Directory · L
New here? Start with the premise →
Leaps
1 min read · 281 words
A leap is action taken across a gap the analytical system cannot bridge — movement toward a target the mind cannot confirm will hold.
The system prefers certainty. The planning function wants full data, confirmed conditions, and predictable outcomes before authorizing action. A leap is the operator proceeding without these: the career change before the outcome is guaranteed, the honest conversation before the other operator’s response is known, the commitment before the reward is confirmed.
The hardware resists leaps because uncertainty triggers the threat-detection system. The gap between the current position and the target — the gap the mind cannot resolve through analysis alone — produces a sustained alarm. The system says: the data is insufficient, the risk is unquantified, do not proceed.
Some decisions cannot be made with sufficient data. The data only becomes available after the leap is taken. The organism that waits for certainty before acting in these domains will wait permanently — the certainty exists on the other side of the gap, not on this side.
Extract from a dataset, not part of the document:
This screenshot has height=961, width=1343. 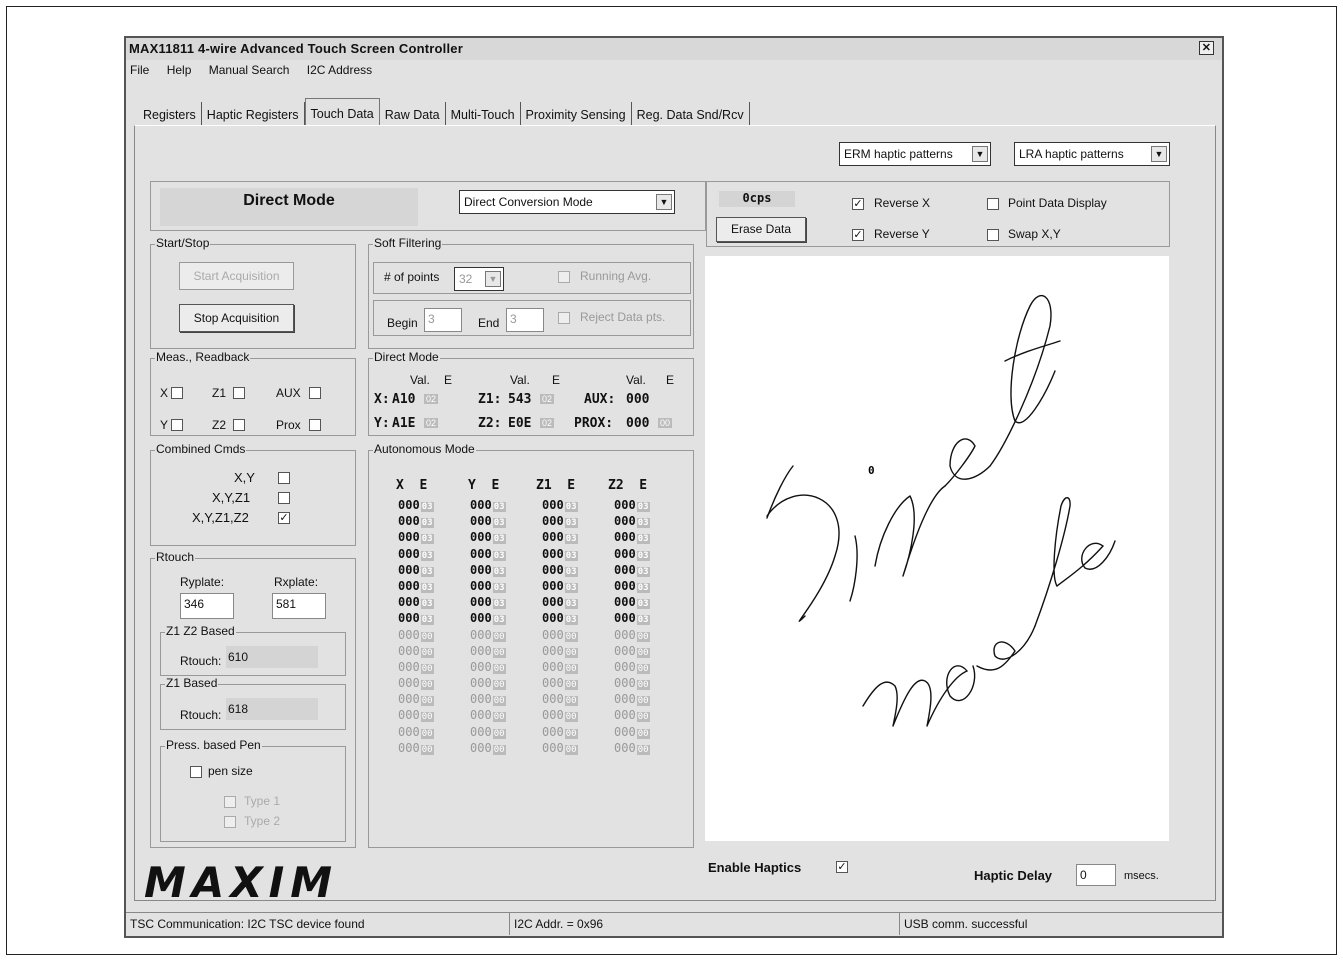 I want to click on enable-haptics-checkbox: ✓, so click(x=842, y=867).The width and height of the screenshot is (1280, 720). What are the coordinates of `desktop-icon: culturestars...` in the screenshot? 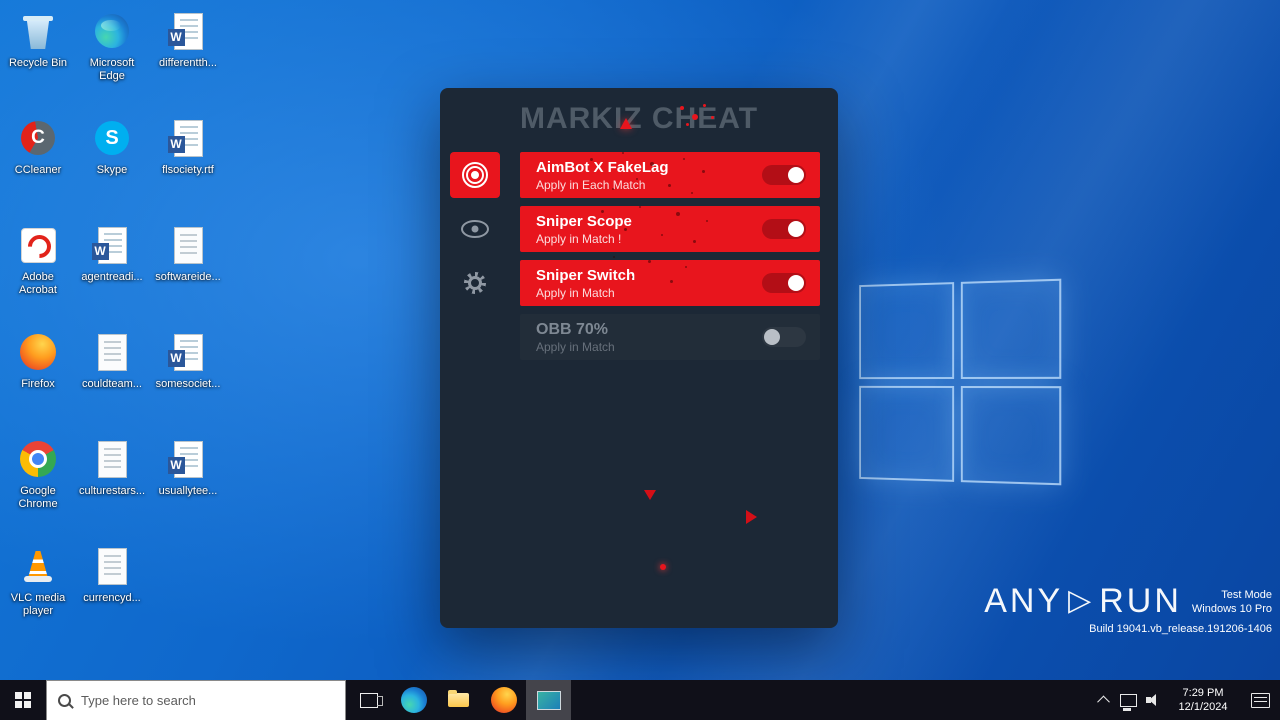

The Courage entry covers the mechanics of acting in the presence of fear. The Risk entry covers the assessment of cost versus potential. Leaps are the application of both: the operator has assessed the situation, determined that the available data supports the direction even though it doesn’t confirm the outcome, and chooses movement over continued analysis.
Not every gap should be leaped. Some gaps are the system accurately warning that the distance is too great. The operator’s job is reading the difference — between the productive uncertainty that precedes every significant change and the genuine danger that the caution signal is correctly flagging.